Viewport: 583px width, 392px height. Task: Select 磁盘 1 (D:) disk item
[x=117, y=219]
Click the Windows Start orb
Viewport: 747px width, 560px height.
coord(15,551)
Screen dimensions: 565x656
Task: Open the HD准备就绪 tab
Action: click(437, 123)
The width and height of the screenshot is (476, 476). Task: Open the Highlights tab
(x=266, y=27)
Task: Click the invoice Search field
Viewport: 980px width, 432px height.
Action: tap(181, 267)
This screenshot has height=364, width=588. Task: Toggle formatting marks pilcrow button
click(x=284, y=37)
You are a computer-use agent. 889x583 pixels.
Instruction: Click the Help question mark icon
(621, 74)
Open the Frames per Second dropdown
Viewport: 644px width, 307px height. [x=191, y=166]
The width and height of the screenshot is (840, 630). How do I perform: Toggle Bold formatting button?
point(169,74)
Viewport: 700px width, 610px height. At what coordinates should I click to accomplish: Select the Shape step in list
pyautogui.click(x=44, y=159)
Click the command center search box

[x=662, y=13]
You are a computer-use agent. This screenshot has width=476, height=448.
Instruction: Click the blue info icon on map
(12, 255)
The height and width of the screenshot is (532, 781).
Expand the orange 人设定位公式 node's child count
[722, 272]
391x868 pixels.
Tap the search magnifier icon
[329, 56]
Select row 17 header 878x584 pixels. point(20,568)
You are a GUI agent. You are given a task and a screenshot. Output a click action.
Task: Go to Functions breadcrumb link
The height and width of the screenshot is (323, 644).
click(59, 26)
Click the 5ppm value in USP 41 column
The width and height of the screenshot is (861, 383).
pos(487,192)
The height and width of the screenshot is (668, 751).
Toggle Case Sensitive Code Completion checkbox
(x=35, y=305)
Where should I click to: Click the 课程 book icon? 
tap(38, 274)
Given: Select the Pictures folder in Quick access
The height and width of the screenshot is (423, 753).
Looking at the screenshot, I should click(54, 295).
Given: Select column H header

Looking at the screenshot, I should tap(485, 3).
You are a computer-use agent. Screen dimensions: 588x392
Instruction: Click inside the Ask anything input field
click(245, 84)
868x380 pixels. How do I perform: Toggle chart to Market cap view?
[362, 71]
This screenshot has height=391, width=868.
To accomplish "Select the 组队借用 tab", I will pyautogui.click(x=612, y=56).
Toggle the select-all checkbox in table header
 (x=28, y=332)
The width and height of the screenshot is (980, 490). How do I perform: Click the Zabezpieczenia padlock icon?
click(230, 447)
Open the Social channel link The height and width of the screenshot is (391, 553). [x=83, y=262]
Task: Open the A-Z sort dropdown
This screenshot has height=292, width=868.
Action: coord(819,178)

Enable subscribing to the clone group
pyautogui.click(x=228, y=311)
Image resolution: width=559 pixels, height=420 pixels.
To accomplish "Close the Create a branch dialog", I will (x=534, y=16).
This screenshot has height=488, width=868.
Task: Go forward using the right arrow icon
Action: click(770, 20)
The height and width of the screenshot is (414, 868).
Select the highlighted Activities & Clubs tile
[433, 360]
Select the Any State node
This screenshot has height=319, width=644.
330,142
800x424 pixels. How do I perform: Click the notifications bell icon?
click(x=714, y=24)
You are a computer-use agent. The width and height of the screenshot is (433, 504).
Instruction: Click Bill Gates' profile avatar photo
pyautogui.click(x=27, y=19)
###
— WHAT IS NEEDED —
Each of the entries must be set down again exactly.

— FINAL ANSWER —
Viewport: 583px width, 392px height. Task: Select 磁盘 1 (D:) disk item
[x=117, y=219]
Click the Windows Start orb
Viewport: 747px width, 560px height.
coord(15,551)
Screen dimensions: 565x656
Task: Open the HD准备就绪 tab
Action: click(437, 123)
The width and height of the screenshot is (476, 476). Task: Open the Highlights tab
(x=266, y=27)
Task: Click the invoice Search field
Viewport: 980px width, 432px height.
Action: tap(181, 267)
This screenshot has height=364, width=588. Task: Toggle formatting marks pilcrow button
click(x=284, y=37)
You are a computer-use agent. 889x583 pixels.
Instruction: Click the Help question mark icon
(621, 74)
Open the Frames per Second dropdown
Viewport: 644px width, 307px height. [x=191, y=166]
The width and height of the screenshot is (840, 630). How do I perform: Toggle Bold formatting button?
point(169,74)
Viewport: 700px width, 610px height. At what coordinates should I click to accomplish: Select the Shape step in list
pyautogui.click(x=44, y=159)
Click the command center search box

[x=662, y=13]
You are a computer-use agent. This screenshot has width=476, height=448.
Instruction: Click the blue info icon on map
(12, 255)
The height and width of the screenshot is (532, 781).
Expand the orange 人设定位公式 node's child count
[722, 272]
391x868 pixels.
Tap the search magnifier icon
[329, 56]
Select row 17 header 878x584 pixels. point(20,568)
You are a GUI agent. You are given a task and a screenshot. Output a click action.
Task: Go to Functions breadcrumb link
The height and width of the screenshot is (323, 644).
click(59, 26)
Click the 5ppm value in USP 41 column
The width and height of the screenshot is (861, 383).
pos(487,192)
The height and width of the screenshot is (668, 751).
Toggle Case Sensitive Code Completion checkbox
(x=35, y=305)
Where should I click to: Click the 课程 book icon? 
tap(38, 274)
Given: Select the Pictures folder in Quick access
The height and width of the screenshot is (423, 753).
Looking at the screenshot, I should click(54, 295).
Given: Select column H header

Looking at the screenshot, I should tap(485, 3).
You are a computer-use agent. Screen dimensions: 588x392
Instruction: Click inside the Ask anything input field
click(245, 84)
868x380 pixels. How do I perform: Toggle chart to Market cap view?
[362, 71]
This screenshot has height=391, width=868.
To accomplish "Select the 组队借用 tab", I will pyautogui.click(x=612, y=56).
Toggle the select-all checkbox in table header
 (x=28, y=332)
The width and height of the screenshot is (980, 490). How do I perform: Click the Zabezpieczenia padlock icon?
click(230, 447)
Open the Social channel link The height and width of the screenshot is (391, 553). [x=83, y=262]
Task: Open the A-Z sort dropdown
This screenshot has height=292, width=868.
Action: coord(819,178)

Enable subscribing to the clone group
pyautogui.click(x=228, y=311)
Image resolution: width=559 pixels, height=420 pixels.
To accomplish "Close the Create a branch dialog", I will (x=534, y=16).
This screenshot has height=488, width=868.
Task: Go forward using the right arrow icon
Action: click(770, 20)
The height and width of the screenshot is (414, 868).
Select the highlighted Activities & Clubs tile
[433, 360]
Select the Any State node
This screenshot has height=319, width=644.
330,142
800x424 pixels. How do I perform: Click the notifications bell icon?
click(x=714, y=24)
You are a computer-use agent. The width and height of the screenshot is (433, 504).
Instruction: Click Bill Gates' profile avatar photo
pyautogui.click(x=27, y=19)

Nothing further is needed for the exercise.